Wie in Freeport haben die durch den Klimawandel häufiger werdenden Wirbelstürme Cameron stark mitgenommen. Zwischen 2005 und 2020 zerstören die Hurrikane „Rita“, „Ike“, „Laura“ und „Delta“ den Ort nahezu komplett. Nur 300 Menschen sind geblieben. Am Ortsende steht die Ruine einer Kirche. Die weiße Fassade ist weggerissen, Bretter liegen auf dem Boden, als wäre das Desaster eben erst passiert. Auf der anderen Straßenseite sprießt aus dem schwarzen Acker zartgrünes Gras.

„Hier hat es kürzlich gebrannt“, sagt James Hiatt und lässt seine Drohne fliegen. Der Monitor zeigt, dass die verbrannte Fläche fast bis zur LNG-Anlage reicht. 2023 ist ein Sommer der Rekordhitzen. „Die extreme Hitze trocknet die Wetlands aus, deswegen sind solche Brände größer und häufiger“, sagt ­Hiatt. „Das nimmt mit der Klimakrise zu.“ Damit wächst auch die Angst vor einer Katastrophe bei der problembelasteten Anlage. Sollte hier, wie in Freeport geschehen, aus der Anlage Methan austreten, könnte so ein Feuer eine Katastrophe auslösen.

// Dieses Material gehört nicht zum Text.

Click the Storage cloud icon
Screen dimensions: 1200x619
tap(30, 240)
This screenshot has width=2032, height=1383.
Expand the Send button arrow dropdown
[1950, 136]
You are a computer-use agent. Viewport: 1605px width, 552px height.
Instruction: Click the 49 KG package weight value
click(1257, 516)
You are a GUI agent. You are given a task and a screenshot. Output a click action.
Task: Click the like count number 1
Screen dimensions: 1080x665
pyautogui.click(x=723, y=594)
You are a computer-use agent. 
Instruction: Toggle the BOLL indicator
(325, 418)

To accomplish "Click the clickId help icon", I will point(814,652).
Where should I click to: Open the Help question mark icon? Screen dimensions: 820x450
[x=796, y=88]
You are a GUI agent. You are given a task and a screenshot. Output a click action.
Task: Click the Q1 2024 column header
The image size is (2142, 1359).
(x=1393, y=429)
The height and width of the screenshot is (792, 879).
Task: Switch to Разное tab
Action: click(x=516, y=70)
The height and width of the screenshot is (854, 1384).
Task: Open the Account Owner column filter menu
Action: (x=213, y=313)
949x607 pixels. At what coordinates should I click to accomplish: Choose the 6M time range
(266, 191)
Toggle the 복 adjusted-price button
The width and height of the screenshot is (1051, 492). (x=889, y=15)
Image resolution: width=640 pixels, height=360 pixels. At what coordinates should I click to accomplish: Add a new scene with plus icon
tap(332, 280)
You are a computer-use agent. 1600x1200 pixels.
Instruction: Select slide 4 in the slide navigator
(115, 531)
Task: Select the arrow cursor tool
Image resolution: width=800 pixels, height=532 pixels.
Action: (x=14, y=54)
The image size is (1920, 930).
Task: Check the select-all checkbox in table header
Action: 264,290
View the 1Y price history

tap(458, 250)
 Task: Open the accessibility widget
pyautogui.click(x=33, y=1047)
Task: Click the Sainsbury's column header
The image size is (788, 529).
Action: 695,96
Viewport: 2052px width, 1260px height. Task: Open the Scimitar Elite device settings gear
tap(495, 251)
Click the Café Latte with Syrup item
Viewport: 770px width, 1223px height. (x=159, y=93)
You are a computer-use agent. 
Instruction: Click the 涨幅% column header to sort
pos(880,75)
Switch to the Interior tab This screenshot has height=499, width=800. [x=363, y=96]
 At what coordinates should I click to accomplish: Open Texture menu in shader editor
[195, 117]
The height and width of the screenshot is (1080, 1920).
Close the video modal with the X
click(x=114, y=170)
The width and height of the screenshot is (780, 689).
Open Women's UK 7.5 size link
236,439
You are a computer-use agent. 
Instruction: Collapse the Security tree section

Mit Donald Trump im Amt geht der Kampf weiter und er geht über den Golf von Mexiko hinaus. Die Bewegungen gegen Flüssiggas ist eine internationale. Auch in Deutschland formten sich Proteste gegen LNG-Importe, etwa 2023 gegen das Terminal auf Rügen oder im Dezember 2024 in Berlin. Dort stehen auch, dick eingepackt, Manning Rollerson und James Hiatt auf der Bühne. Es ist kalt und dunkel, aber viele hundert Menschen sind gekommen, um gegen den World LNG Summit zu demonstrieren, zu dem sich die Gaslobby im Hotel Adlon trifft. „LNG aus den USA bringt meine Community um“, sagt Rollerson ins Mikrofon. Auch Hiatt ergreift das Wort: „Wir stecken da gemeinsam drin und wir brauchen einander. Was in den kommenden vier Jahren an der Golfküste passiert, bestimmt, was in den nächsten 40 Jahren weltweit geschieht.“

Kathrin Hartmann hat für ihr Buch „Öl ins Feuer“ (Rowohlt Verlag) im Sommer 2023 die Golfküste in Texas und Louisiana besucht und dort Ak­ti­vis­t:in­nen getroffen.